━━━━━ Given entries

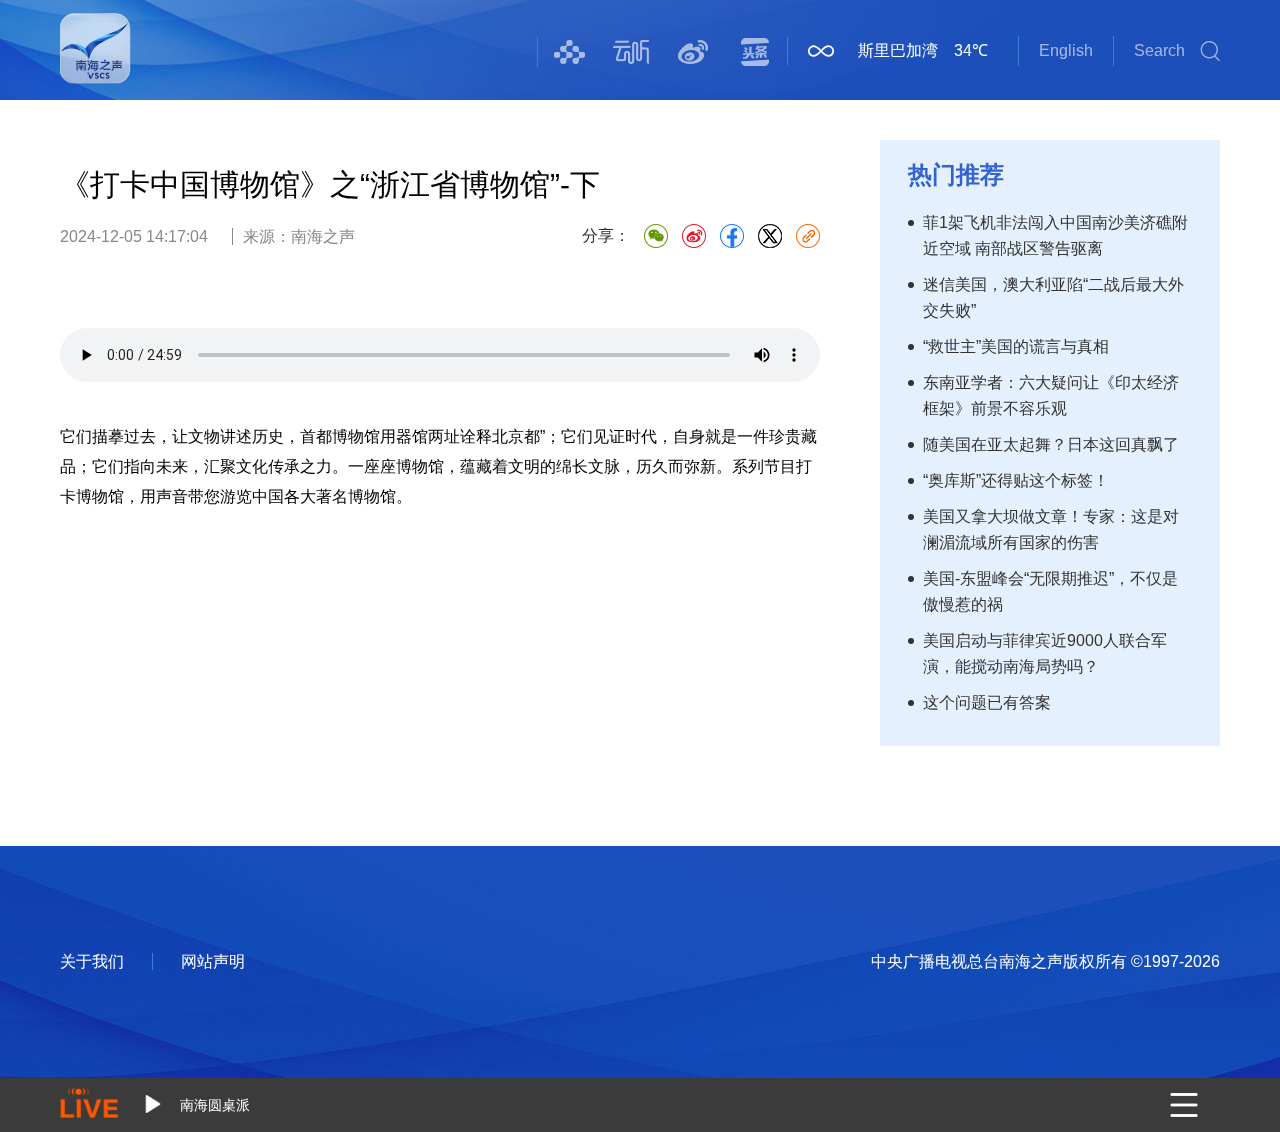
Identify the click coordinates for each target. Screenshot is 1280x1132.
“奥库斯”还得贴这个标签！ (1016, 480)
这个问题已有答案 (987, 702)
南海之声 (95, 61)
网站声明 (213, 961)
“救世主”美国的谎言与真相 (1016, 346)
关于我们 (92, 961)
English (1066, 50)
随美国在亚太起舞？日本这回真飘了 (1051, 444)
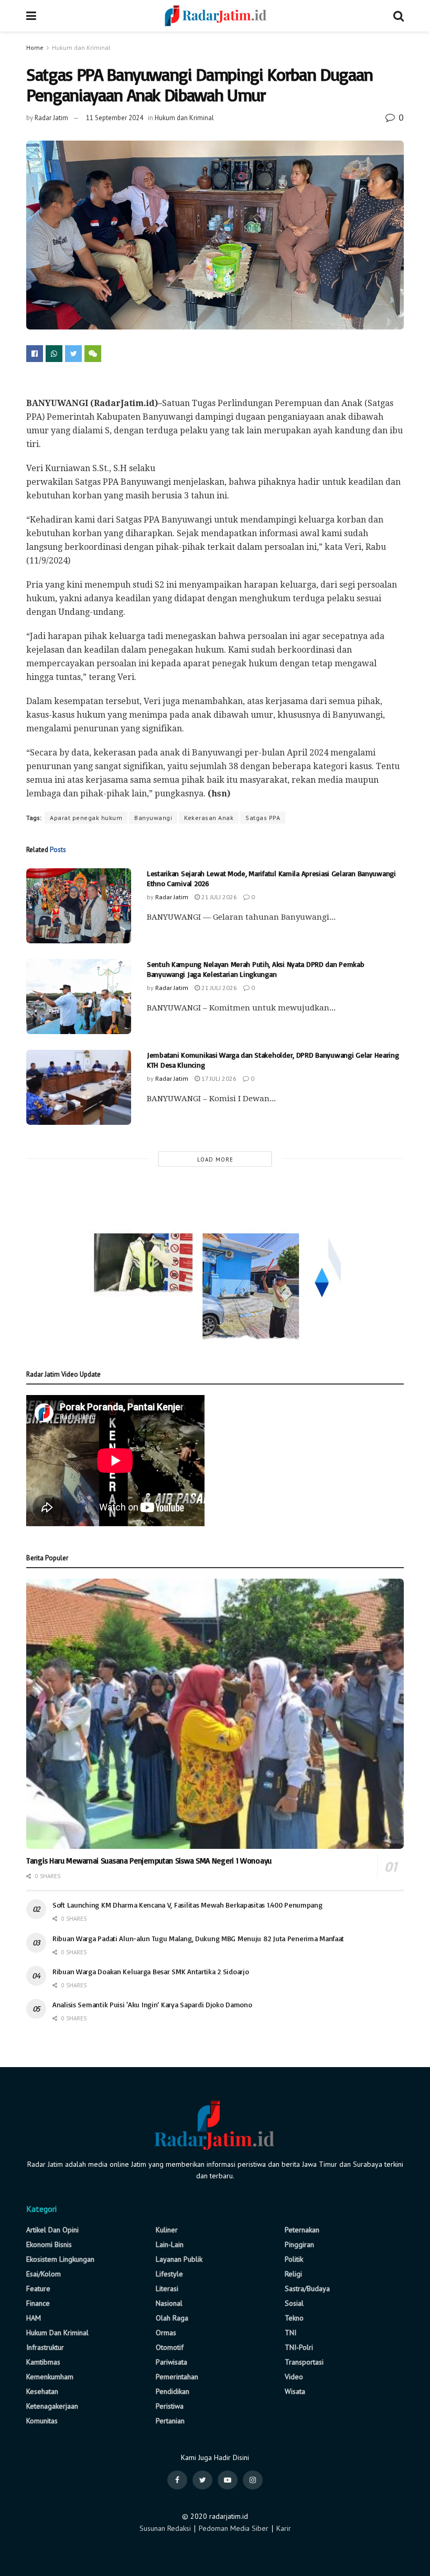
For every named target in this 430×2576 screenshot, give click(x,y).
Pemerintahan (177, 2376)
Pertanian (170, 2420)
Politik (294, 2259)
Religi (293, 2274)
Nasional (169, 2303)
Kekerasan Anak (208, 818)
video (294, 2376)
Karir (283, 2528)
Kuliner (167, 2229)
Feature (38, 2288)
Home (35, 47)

━━━━━━━━━━

Go to the line with "For every named" in the entries above and repeat every line from there through the line with "Kuliner (167, 2229)", exactly and with no other text.

**Exercise answer**
For every named target in this 430×2576 screenshot, give click(x,y).
Pemerintahan (177, 2376)
Pertanian (170, 2420)
Politik (294, 2259)
Religi (293, 2274)
Nasional (169, 2303)
Kekerasan Anak (208, 818)
video (294, 2376)
Karir (283, 2528)
Kuliner (167, 2229)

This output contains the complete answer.